例えば60年前に存在した、アントニオ猪木をエースに担いだ、東京プロレス。これは映像すら残っていませんが、今で言う若手がエースをになっていたという体です。
想像できて、ワクワクしませんか、もう猪木が強い弱いじゃないんですよ、猪木がエースとして出て、メインで外人と戦う、っていうシチュエーションだけでファンは興奮しただろうと思うんですよ。
こんだけレスラーが多いと、そういう偶然や冒険は起こり得ないんです。
プロレスファンが今でも一番エキサイトするのは、新団体の旗揚げです。
それは、今までメインを取ったことのないレスラーが、エースになる瞬間です。
例えばUWFインターの高田延彦。
前田日明の影に隠れて表に出なかった、高田延彦のカリスマ性が、見事に発揮されました。高田は「平成の格闘王」の称賛をほしいままにしたのです。ヒクソンに負けるまでの短期間でしたが。

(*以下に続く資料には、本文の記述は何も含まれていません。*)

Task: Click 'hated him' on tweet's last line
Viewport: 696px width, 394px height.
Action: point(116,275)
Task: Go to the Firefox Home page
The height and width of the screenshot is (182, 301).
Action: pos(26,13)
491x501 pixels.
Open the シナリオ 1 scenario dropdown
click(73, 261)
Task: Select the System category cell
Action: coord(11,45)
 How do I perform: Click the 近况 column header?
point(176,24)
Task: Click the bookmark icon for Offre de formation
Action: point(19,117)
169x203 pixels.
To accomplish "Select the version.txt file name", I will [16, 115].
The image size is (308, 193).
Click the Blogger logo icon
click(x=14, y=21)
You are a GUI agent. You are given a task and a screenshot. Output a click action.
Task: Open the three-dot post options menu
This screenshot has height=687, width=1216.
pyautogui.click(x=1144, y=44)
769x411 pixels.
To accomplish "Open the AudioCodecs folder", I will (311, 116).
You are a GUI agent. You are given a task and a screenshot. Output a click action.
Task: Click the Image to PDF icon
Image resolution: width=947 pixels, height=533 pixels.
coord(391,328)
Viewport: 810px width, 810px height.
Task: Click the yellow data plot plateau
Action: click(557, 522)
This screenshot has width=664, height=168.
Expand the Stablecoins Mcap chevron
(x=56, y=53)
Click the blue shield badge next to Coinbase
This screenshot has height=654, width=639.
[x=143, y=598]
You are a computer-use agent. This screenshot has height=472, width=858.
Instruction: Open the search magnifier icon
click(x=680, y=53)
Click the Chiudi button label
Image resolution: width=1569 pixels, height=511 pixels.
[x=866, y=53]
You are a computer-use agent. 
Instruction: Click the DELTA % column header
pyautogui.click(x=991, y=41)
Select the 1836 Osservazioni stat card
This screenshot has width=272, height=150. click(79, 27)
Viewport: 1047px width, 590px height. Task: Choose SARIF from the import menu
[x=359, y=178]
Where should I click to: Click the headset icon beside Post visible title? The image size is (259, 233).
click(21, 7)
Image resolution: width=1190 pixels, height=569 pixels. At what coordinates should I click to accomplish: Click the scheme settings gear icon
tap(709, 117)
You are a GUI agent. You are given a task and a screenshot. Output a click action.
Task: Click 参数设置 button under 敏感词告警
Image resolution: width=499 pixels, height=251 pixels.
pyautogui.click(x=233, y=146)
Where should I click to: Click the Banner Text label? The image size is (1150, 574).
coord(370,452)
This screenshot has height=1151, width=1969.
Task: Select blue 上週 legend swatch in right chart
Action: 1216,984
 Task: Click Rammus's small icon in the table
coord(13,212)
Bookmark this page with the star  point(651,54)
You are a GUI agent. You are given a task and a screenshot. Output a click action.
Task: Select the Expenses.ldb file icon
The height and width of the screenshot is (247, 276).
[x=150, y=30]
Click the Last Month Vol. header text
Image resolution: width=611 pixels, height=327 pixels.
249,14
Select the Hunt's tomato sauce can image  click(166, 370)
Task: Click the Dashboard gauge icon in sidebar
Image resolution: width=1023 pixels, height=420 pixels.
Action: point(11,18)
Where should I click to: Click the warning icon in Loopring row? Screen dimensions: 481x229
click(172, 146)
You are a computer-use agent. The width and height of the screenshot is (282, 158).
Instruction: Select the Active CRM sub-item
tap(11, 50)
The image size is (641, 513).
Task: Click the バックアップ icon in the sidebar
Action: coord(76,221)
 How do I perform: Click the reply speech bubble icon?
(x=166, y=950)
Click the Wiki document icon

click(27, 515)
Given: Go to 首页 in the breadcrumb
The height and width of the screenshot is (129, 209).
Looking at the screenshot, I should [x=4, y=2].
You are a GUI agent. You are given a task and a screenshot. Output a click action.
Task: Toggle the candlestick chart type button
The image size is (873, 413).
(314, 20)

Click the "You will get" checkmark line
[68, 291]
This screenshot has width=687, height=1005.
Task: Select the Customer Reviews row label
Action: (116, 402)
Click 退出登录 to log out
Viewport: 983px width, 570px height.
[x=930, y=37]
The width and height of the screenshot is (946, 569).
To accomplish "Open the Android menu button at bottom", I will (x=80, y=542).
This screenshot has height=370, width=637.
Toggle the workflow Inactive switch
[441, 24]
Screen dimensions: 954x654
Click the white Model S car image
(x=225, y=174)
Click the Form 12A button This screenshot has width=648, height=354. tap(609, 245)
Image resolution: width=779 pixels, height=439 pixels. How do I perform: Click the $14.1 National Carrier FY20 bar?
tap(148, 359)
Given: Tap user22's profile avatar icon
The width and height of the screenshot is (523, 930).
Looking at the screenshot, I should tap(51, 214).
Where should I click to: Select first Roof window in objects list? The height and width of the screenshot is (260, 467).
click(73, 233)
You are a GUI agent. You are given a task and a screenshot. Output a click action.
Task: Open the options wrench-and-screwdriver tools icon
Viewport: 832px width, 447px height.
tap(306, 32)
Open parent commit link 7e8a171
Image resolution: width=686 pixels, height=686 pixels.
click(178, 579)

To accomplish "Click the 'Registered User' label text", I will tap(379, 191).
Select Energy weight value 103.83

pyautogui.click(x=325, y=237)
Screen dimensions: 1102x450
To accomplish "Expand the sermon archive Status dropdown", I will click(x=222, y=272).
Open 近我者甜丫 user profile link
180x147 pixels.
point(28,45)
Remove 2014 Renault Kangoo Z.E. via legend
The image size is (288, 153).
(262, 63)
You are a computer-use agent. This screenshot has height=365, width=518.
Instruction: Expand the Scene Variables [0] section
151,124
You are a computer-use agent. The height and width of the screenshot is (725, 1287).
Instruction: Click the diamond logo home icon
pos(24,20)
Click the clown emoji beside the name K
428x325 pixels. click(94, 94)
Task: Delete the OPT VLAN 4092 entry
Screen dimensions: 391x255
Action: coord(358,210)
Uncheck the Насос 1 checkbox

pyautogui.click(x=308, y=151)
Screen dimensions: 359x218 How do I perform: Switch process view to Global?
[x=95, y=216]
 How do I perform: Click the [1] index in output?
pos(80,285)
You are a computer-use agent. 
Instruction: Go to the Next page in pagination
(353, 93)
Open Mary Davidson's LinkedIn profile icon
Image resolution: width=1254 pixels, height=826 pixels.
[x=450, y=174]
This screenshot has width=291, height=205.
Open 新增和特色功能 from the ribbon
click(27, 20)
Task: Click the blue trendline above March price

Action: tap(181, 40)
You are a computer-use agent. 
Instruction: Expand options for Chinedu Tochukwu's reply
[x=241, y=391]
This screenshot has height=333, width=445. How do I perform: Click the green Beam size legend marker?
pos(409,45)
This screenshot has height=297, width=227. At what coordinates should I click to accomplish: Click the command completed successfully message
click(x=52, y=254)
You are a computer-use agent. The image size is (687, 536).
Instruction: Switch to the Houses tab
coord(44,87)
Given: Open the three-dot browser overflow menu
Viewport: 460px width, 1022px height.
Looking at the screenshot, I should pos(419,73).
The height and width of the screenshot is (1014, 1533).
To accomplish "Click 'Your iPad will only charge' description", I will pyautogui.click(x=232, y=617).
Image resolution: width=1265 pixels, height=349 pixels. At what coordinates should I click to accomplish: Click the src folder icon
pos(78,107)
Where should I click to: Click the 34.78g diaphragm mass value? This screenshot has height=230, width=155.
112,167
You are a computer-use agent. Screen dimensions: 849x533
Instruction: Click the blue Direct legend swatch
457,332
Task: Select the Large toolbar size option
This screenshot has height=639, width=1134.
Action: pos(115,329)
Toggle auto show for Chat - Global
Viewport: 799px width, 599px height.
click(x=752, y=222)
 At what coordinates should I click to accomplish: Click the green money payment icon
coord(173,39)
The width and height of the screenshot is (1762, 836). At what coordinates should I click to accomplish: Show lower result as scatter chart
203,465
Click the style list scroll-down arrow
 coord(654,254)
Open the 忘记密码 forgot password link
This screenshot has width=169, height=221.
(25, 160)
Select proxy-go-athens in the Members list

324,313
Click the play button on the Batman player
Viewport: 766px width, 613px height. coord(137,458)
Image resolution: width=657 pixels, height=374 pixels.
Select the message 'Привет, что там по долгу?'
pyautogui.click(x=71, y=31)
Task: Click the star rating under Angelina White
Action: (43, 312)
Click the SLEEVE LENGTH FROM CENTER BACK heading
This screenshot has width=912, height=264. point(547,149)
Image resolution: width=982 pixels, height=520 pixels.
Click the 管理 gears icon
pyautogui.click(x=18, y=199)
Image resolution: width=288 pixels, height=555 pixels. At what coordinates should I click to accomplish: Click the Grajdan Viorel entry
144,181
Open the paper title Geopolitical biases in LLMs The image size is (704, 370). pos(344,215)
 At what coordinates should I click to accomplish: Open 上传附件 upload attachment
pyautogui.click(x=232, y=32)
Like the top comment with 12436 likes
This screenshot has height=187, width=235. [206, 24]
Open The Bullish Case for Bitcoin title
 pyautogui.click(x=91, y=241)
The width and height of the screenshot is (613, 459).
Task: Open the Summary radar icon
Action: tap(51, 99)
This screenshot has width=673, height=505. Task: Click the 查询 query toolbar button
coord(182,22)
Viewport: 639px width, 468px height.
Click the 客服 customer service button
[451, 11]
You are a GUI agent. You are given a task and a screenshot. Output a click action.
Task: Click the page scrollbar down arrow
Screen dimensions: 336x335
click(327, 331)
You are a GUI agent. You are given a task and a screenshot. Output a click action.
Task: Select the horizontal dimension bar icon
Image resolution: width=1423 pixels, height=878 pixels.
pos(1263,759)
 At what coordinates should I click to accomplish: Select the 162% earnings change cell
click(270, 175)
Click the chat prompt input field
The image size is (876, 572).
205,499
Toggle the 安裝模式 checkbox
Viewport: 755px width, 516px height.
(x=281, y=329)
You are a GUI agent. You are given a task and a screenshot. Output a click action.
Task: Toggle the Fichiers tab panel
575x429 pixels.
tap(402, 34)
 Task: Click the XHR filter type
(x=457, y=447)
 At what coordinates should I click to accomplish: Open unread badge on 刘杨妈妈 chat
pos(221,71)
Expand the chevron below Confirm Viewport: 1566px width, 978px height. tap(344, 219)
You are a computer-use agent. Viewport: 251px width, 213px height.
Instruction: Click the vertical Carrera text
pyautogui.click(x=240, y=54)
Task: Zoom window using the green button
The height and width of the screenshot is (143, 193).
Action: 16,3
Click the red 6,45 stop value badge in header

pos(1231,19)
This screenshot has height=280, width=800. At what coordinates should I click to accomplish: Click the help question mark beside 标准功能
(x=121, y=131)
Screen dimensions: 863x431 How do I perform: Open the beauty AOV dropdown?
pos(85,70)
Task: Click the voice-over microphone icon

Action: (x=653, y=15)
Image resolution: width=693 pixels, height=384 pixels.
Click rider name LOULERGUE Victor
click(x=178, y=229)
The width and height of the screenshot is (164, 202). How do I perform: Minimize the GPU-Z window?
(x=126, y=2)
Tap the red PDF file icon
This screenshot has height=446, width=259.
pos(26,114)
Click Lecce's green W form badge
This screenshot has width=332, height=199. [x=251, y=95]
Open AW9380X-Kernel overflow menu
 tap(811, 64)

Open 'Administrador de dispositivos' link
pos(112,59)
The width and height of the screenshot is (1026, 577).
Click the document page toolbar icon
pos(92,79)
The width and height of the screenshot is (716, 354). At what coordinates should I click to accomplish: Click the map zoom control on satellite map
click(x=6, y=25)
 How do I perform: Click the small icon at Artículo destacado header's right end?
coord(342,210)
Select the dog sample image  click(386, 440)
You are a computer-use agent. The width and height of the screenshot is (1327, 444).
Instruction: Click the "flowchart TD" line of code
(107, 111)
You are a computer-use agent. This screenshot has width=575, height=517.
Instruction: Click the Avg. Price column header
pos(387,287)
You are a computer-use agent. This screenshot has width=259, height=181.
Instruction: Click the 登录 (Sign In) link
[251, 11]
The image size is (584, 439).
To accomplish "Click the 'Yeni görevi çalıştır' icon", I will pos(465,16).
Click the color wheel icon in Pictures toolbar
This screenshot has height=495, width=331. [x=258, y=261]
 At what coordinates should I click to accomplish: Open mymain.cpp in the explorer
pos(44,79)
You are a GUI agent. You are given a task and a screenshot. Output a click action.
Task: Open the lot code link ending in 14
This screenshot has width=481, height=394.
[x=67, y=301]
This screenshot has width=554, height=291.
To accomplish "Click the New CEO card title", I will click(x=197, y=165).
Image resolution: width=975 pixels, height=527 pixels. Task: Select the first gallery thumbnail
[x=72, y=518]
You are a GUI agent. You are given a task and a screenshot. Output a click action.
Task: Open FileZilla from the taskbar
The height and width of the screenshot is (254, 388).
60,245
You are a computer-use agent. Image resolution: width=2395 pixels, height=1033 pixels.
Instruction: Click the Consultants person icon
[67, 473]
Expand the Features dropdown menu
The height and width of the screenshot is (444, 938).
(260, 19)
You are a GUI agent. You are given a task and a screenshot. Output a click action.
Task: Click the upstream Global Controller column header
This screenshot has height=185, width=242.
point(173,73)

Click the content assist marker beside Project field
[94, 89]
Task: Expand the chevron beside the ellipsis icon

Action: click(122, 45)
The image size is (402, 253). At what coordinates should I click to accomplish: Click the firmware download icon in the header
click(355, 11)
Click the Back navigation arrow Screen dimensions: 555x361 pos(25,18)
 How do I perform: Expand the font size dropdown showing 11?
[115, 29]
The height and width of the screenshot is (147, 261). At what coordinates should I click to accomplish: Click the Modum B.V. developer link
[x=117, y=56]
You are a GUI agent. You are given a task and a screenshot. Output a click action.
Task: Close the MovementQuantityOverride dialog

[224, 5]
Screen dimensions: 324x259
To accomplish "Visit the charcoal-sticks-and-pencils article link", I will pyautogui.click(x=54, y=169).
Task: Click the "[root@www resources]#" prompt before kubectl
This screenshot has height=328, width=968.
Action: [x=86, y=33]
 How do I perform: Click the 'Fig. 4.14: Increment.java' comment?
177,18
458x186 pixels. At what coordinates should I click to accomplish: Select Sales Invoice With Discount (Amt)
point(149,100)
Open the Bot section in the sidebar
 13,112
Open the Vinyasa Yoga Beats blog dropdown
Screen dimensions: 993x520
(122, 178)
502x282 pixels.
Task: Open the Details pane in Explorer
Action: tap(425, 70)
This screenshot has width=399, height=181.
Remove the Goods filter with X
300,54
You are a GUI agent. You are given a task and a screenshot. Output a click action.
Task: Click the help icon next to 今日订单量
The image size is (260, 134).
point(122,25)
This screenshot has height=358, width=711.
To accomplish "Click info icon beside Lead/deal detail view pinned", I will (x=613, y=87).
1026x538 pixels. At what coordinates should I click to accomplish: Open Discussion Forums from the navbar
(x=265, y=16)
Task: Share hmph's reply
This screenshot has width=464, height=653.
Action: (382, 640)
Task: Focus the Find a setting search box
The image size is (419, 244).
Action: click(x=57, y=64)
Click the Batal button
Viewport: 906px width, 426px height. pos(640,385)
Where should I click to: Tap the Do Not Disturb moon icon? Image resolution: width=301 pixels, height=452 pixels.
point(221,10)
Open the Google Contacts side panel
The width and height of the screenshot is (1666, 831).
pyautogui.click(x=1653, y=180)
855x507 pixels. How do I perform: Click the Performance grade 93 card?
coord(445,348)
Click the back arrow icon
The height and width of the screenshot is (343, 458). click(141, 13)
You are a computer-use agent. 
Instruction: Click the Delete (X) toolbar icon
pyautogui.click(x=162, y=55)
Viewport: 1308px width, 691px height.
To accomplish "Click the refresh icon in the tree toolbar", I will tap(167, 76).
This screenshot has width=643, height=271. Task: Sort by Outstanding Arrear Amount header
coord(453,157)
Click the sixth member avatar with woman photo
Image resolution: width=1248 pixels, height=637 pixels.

W★INGは一時期、徳田光輝がエースだったことがあります。
だれも知らないかもしれませんが、僕はその短い期間、彼は輝いて、魅力があったと思っています。
色気という問題
プロレスって「色気」だと思うんですよ。
レスラーの色気が見たい。
それは、強い弱いだけではないんですよね。
メインに持ってきたり、一時期エースを任したりすることで、すっごい色気を出すレスラーがいるんですよね。
そういうレスラーは条件があります。
自分一人でも団体を起こそうとする、企業家精神があることです。
新日本プロレスの猪木、UWFの前田、FMWの大仁田、パイオニア戦志の剛竜馬などの風情に、僕は非常に「色気」を感じるんです。
そのオーラは、以前その選手からは発されていない新鮮なモノゆえ、ファンは引き込まれた、そんな側面もあるのではないでしょうか。
今日の結論は、プロレスの選手適正数に関する組織論は、論理的に考えても答えは出ないよ、ということです。
合理的な組織論を推進する、というまっとうな答えはかろうじてあると思います。
なぜならばその正しい答えは、窮屈で退屈な組織論に反抗するレスラーの 反逆魂を呼び覚ますからです、それこそが「色気」の正体なのです。
今日のプロレス&マーケティングを他業種に応用する
1.リードギターを目立たないあいつに任せたら、リハのときとは別人のような演奏をするんじゃないか。
遠慮がちなA君だが、今度の販売会の司会を任せたら、本来もってるエンタテイナー性を発揮してリーダーになってくれるかもしれない。
2.そのチーム5人は多すぎやしないか、3人でやらせろ。
3.女性にふられた、失業した、事業に失敗した。さあ、あなたの隠れた魅力が出てくるぞ。
4.人事は能力じゃなく、色気で決めろ。
結局マーケティングとは、観客を色気で圧倒すればいい。だから人事は能力じゃなく、色気の有無で決めろ。
お後がよろしいようで。
ではまた明日お目にかかりましょう。